私は、アーネスト・エンド様の遠話も意識しつつ死体獣達の真意を考える。
勇者とジフ様が戦うの止めない・・・・・・しかしジフ様が傷つくのをこの子達が望むはずがない・・・・・・どういうことなのだ?
悩む私がうつむくと身に着けた鎧――顎割れ死体騎士の鎧が見えた。罅割れ灰に塗れた同胞の形見・・・・・・ジフ様を守るため勇者に挑み浄化され灰になった顎割れ死体騎士。
なるほどっ!
私は死体獣踊子隊の伝えたいことが分かった。
ジフ様があの勇者との戦いを・・・・・・出世を望むのなら、止めさせるのではなく盾になってジフ様を守れと言いたいのだな!

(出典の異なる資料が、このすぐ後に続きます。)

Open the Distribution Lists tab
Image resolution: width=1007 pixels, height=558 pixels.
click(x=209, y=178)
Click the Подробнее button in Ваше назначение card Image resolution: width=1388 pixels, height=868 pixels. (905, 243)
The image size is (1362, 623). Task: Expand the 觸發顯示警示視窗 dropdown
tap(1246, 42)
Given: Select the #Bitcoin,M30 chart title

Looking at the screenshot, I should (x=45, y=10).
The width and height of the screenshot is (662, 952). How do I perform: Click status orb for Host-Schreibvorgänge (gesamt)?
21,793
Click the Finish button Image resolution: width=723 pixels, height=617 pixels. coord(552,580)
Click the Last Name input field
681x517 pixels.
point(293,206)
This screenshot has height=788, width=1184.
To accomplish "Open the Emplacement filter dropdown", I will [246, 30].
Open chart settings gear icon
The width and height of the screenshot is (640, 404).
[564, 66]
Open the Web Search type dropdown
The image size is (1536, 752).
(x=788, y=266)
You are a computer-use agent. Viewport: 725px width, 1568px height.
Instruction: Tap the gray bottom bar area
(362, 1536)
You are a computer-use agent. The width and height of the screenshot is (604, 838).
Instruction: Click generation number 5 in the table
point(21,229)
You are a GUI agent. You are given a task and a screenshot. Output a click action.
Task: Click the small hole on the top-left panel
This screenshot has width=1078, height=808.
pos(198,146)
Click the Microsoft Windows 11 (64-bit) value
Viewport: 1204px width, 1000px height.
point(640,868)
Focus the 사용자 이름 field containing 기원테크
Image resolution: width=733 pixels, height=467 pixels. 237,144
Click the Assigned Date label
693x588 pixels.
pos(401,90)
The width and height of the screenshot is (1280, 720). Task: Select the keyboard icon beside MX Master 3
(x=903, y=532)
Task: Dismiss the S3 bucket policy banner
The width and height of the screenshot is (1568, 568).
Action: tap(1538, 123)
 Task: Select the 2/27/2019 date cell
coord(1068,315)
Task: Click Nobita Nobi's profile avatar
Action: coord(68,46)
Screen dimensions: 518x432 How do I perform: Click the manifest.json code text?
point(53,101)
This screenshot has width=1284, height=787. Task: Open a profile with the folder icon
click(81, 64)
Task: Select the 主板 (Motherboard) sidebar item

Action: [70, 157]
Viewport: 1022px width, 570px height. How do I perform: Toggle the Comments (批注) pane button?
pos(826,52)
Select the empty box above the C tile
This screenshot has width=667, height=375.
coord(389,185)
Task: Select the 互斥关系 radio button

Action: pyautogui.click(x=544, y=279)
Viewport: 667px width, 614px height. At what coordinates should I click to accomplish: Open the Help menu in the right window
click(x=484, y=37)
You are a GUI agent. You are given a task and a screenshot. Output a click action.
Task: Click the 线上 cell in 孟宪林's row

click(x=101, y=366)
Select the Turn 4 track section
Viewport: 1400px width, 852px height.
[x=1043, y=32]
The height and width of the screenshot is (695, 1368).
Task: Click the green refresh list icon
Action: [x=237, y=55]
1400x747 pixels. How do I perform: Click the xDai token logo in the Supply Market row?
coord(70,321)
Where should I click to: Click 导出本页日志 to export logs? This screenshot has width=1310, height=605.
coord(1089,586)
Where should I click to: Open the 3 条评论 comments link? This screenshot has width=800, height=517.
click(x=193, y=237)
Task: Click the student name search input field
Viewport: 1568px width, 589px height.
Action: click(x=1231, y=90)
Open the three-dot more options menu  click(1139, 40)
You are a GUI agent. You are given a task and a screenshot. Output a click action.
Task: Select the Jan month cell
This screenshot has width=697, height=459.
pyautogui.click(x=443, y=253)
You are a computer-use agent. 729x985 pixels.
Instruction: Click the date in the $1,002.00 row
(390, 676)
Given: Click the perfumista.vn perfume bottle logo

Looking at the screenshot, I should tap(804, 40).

主の望みを叶えつつ守る・・・・・・まさに忠義の鏡。危うくジフ様の望みを邪魔するところだった。
【私はジフ様の壁になる・・・・・・ありがとう】
私が感謝の意を伝えると死体獣踊子隊はチョコンと小首を傾げた。
控えめないい子達だ。
「聖一教の奴らを倒したのかっ! やるじゃねいか! 死霊騎士の一団がまとめて消されたってのに・・・・・・じゃあ・・・・・・最期の墓所に南部王国連合所属の勇者がいる」
「最期の墓所ね? ありがと~ん・・・・・・ジフ様、ここから一階上にある最期の墓所に勇者がいるそうでぇ~す」
「よ、よし! 逝くぞっ、いや、行くぞ!」
どうやら勇者の居場所が分かったようだ。しかし私は慌てない。ただ盾に、壁になればいい。
迷いの消えた私は、ジフ様達に続いて歩き出す。
意思はともかく遺志は伝わったようです。